Slagle shares this about her passion for collecting fine binding: “I started primarily with Margaret Armstrong because I really liked her artwork, but I branched out a bit to other books that really caught my eye as well. I’ve always had a love of history, and thus old books; and so when I stumbled upon a website several years ago documenting a collection someone had put together of gorgeous bindings, I was hooked. From there I started to scour eBay and educated myself on Armstrong, and my own collection took off.”

Armstrong was the oldest daughter of an artistic and wealthy family. When she was a young girl, the family lived in Florence, where her father, a diplomat and stained-glass designer, practiced his craft. She later designed the cover and inside illustrations for his autobiography, “Day Before Yesterday: Reminiscences of a Varied Life.”

In the 1870s, her family relocated to Greenwich Village in New York. In their teens, Margaret Armstrong and her younger sister, Helen, designed holiday cards and party invitations. Their collaboration continued for several decades, with Margaret designing primarily book covers and Helen portraying human figures within the pages of the books.

Photo courtesy of University Libraries

Photo courtesy of University Libraries

Margaret Armstrong studied at the Art Students League of New York City. Her professional and commercial career began in 1883 at the age of 16 when she sent some menus and place cards that she had made to be sold at the Women’s Exchange in New York City. Armstrong’s first book cover design was published in 1890 by McClurg Publishing Company. She had submitted this first cover for “Sweet William” by Marguerite Bouvet under the name M.N. Armstrong because she was fearful of presenting herself as a woman in what was considered, at the time, a male profession of book cover illustrators. Armstrong designed other covers for McClurg, but it would be Scribner’s that would print half of her 300 bindings.

At the start of the 20th century, matching cloth and similar designs by Armstrong began to mark the books of one author as being in a set. She designed “set” bindings for authors such as Paul Bourget, George Washington Cable, Paul Lawrence Dunbar, Paul Leicester Ford, Myrtle Reed and Frank Stockton. Her use of asymmetrical designs on book spines, covers and title pages was distinctive. Many of her designs compartmentalize elements as in stained glass.

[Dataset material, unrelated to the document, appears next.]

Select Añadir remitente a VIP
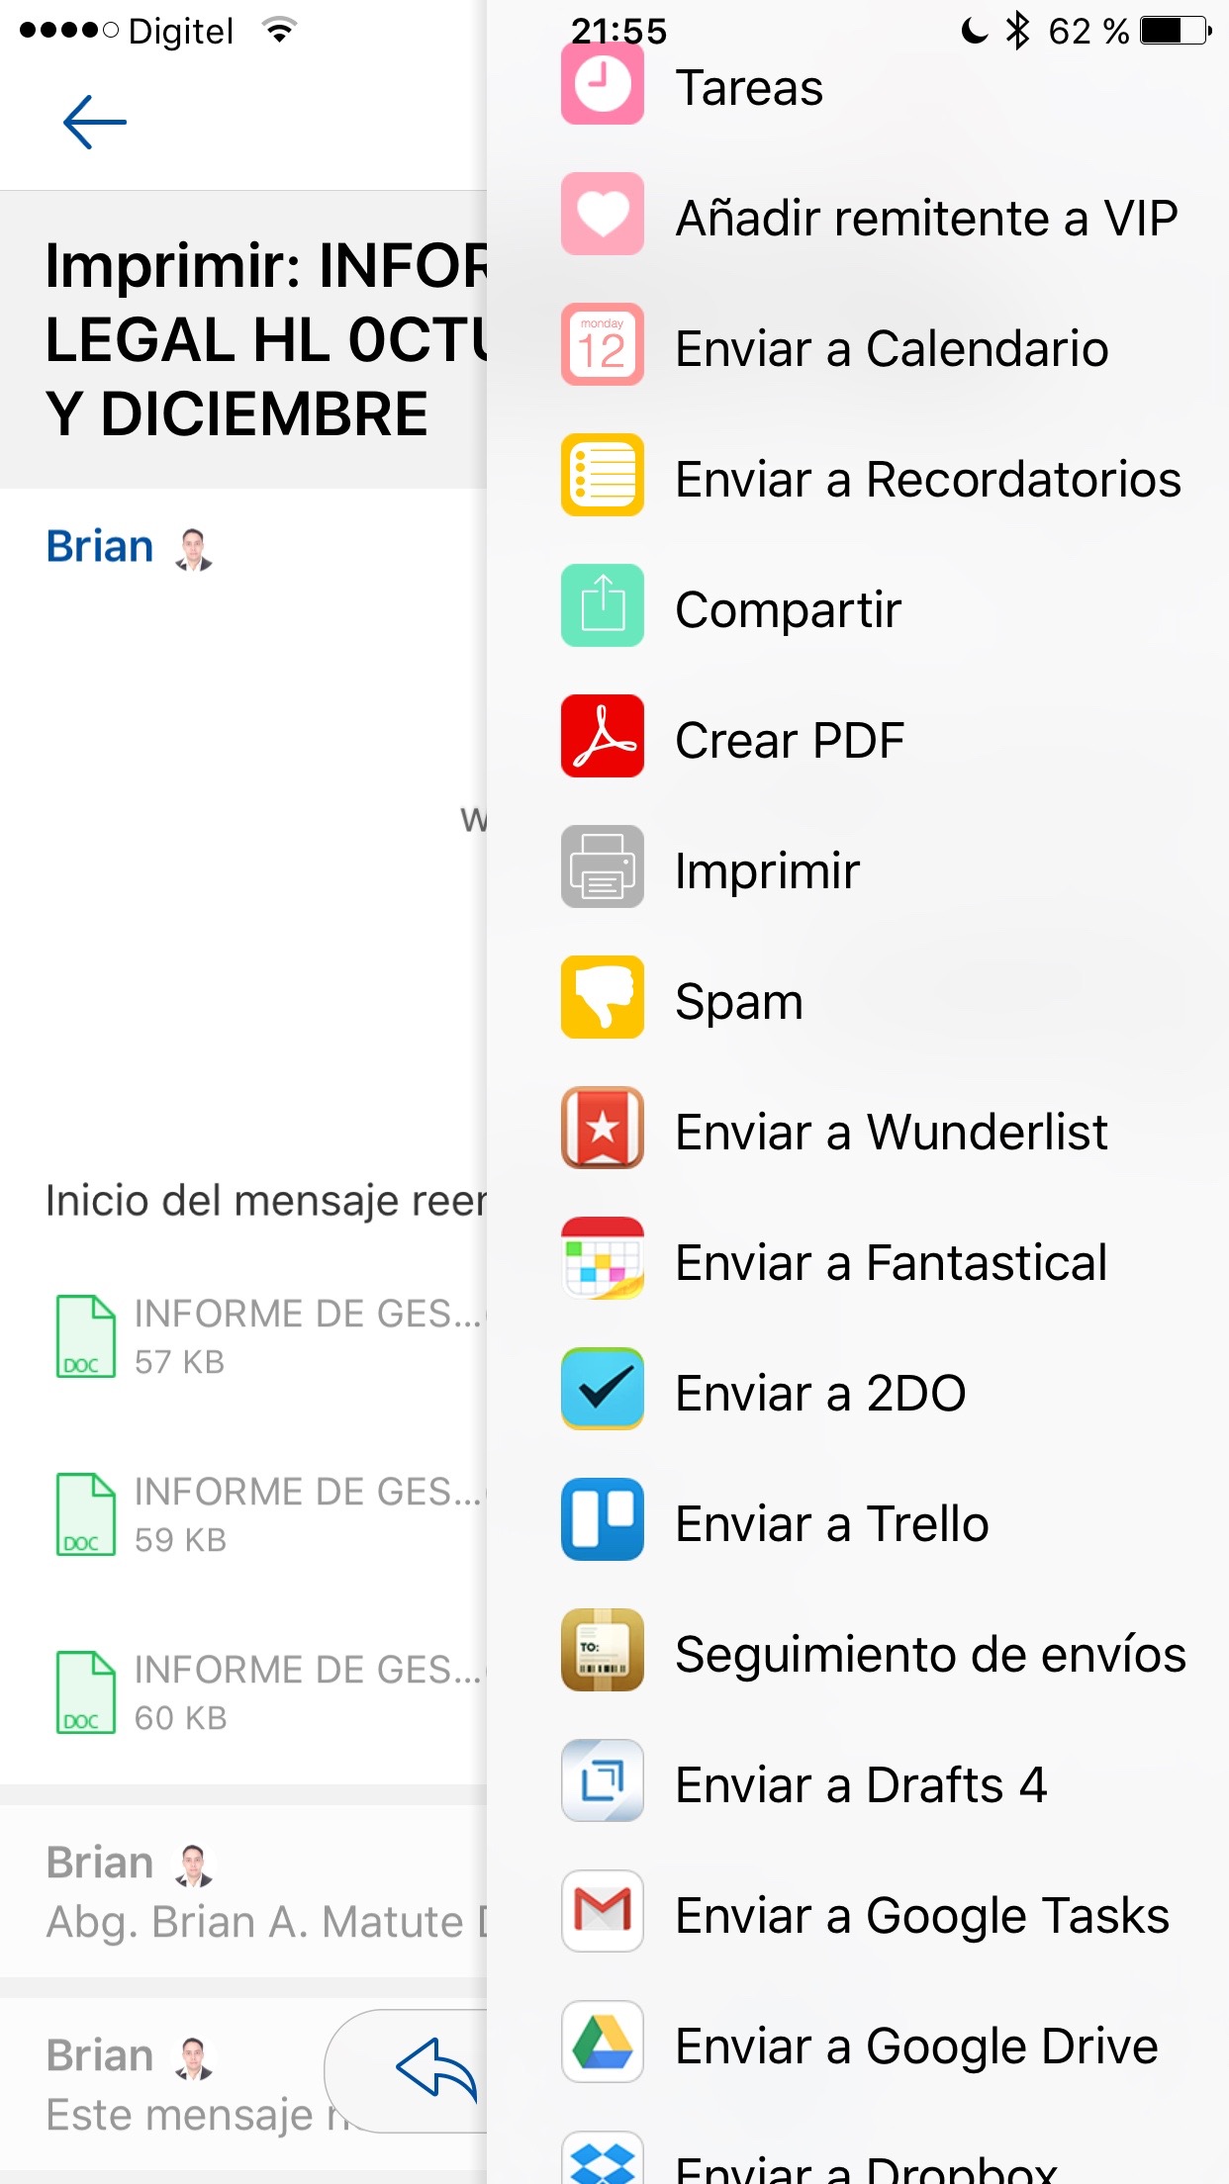1229x2184 pixels. (x=926, y=218)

By 1910, her freelance cover work decreased as she began to write. In her 40s, she traveled around the United States, and in 1911, she was among the first women to descend to the floor of the Grand Canyon, where she discovered new species of wildflowers. In 1915, she published her first book, “Field Book of Western Wildflowers,” which included more than 500 of her drawings.

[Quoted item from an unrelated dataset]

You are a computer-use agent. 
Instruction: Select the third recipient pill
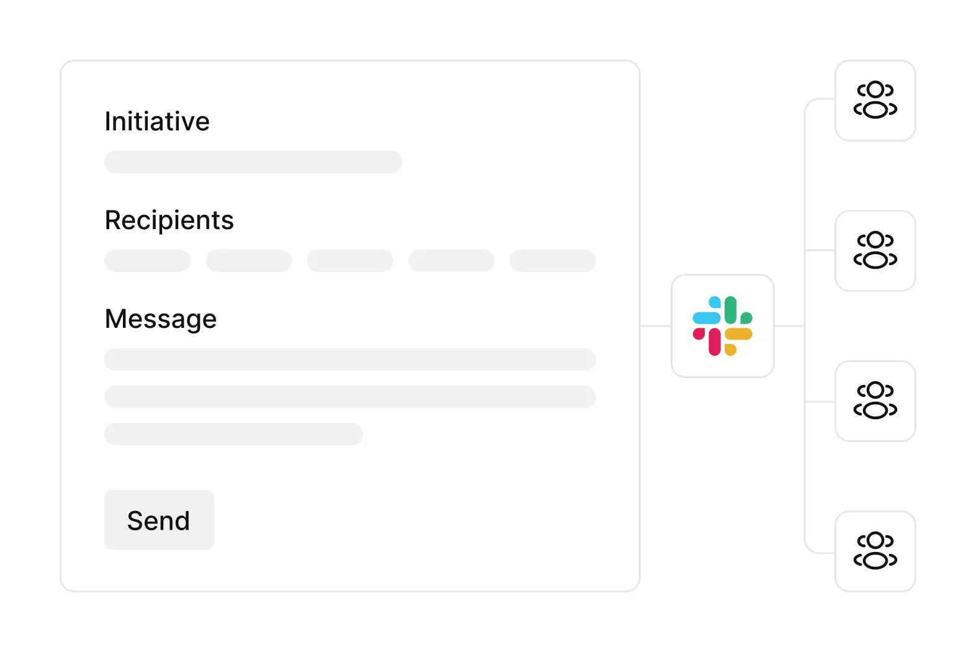click(350, 261)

Toward the end of her life, Armstrong wrote almost exclusively, and she completed a family history, two successful biographies and three murder mysteries.

Her work has been the center of major exhibits and private collections over the last 50 years. In 1968, the University of California published “A Checklist of Trade Bindings by Margaret Armstrong.” Other books documenting her “MA” monogram and the rare signed editions have followed.

“SC&A and the University Libraries are dedicated to preserving and building on this important collection of Margaret Armstrong’s work generously donated by Wendi Slagle,” says University Librarian John Zenelis.

Slagle also donated a larger collection of late 19th- and early 20th-century books with artists’ bindings to Special Collections and Archives, and the entire collection features 113 volumes.